As an "emerging growth company", we are not required to, among other things, (i)
provide an auditor's attestation report on our system of internal controls over
financial reporting pursuant to Section 404, (ii) provide all of the
compensation disclosure that may be required of non-emerging growth public
companies under the Dodd-Frank Wall Street Reform and Consumer Protection Act,
(iii) comply with any requirement that may be adopted by the PCAOB regarding
mandatory audit firm rotation or a supplement to the auditor's report providing
additional information about the audit and the condensed financial statements
(auditor discussion and analysis), and (iv) disclose certain executive
compensation related items such as the correlation between executive
compensation and performance and comparisons of the CEO's compensation to median
employee compensation. These exemptions will apply for a period of five years
following the completion of our IPO or until we are no longer an "emerging
growth company," whichever is earlier.
Common Stock Subject to Possible Redemption
We account for shares of common stock subject to possible redemption in
accordance with the guidance in FASB Accounting Standards Codification ("ASC")

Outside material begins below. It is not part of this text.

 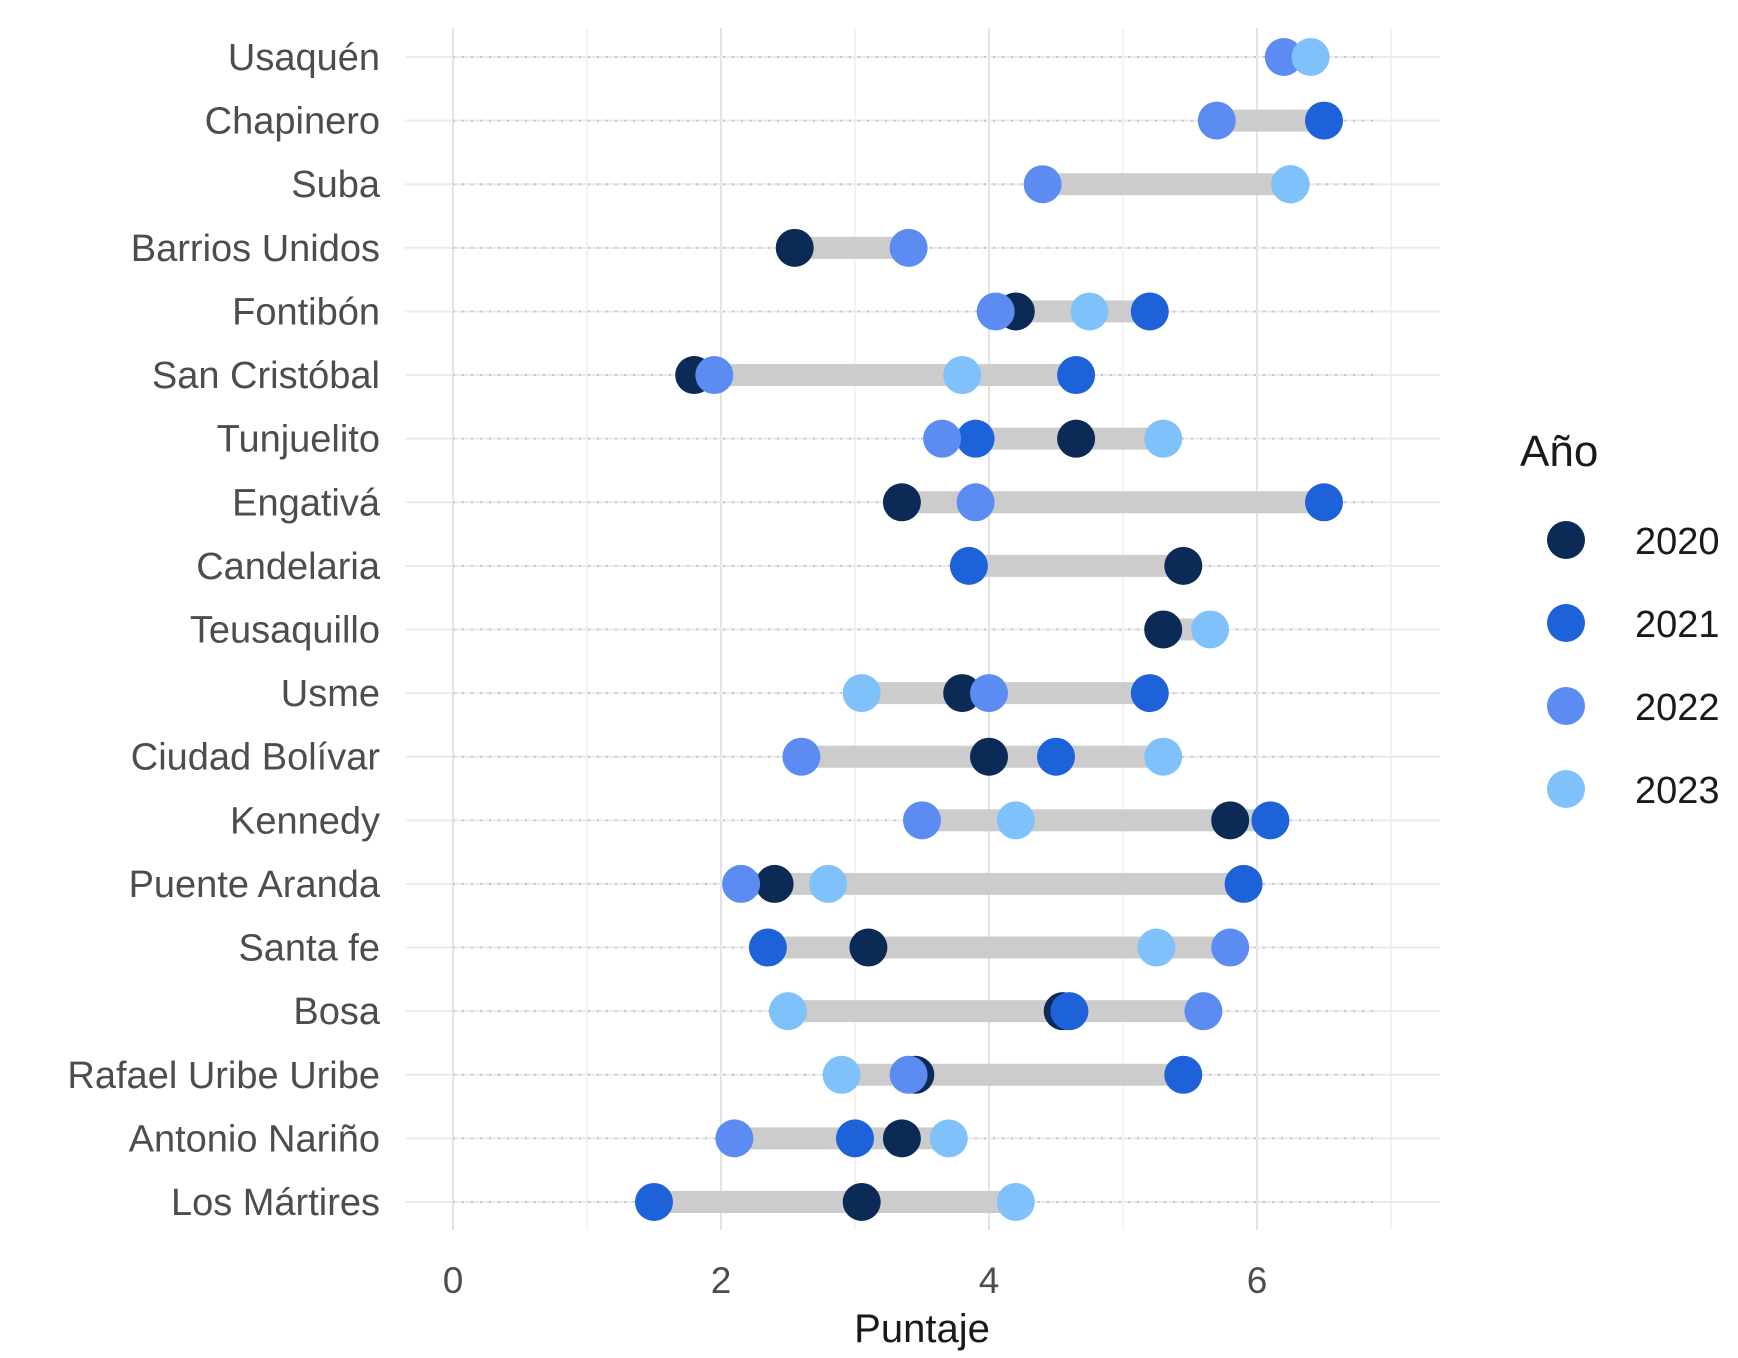 What do you see at coordinates (1559, 452) in the screenshot?
I see `legend-title: Año` at bounding box center [1559, 452].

Topic 480, Distinguishing Liabilities from Equity. Common stock subject to
mandatory redemption (if any) is classified as a liability instrument and is
measured at fair value. Conditionally redeemable common stock (including common
stock that features redemption rights that are either within the control of the
holder or subject to redemption upon the occurrence of uncertain events not
solely within the Company's control) is classified as temporary equity. At all
other times, shares of common stock are classified as a component of
stockholders' equity. Our common stock features certain redemption rights that
are considered to be outside of the Company's control and subject to the
occurrence of uncertain future events. Accordingly, common stock subject to
possible redemption is presented at redemption value as temporary equity,
outside of the stockholders' equity section of the condensed balance sheets.
Derivative Financial Instruments
We evaluate our financial instruments to determine if such instruments are
derivatives or contain features that qualify as embedded derivatives in
accordance with ASC Topic 815, Derivatives and Hedging. Derivative instruments
are recorded at fair value on the grant date and re-valued at each reporting
date, with changes in the fair value reported in the statements of operations.
Derivative assets and liabilities are classified in the condensed balance sheet
as current or non-current based on whether or not net-cash settlement or
conversion of the instrument could be required within 12 months of the balance
sheet date. We have determined the warrants are a derivative instrument.
ASC 470-20, Debt with Conversion and Other Options, addresses the allocation of
proceeds from the issuance of convertible debt into its equity and debt
components. We apply this guidance to allocate IPO proceeds from the Units
between Class A common stock and warrants, using the residual method by
allocating IPO proceeds first to fair value of the warrants and then the Class A
common stock.
Recent Accounting Standards
Our management does not believe that any recently issued, but not yet effective,
accounting standards if currently adopted would have a material effect on the
accompanying condensed financial statements.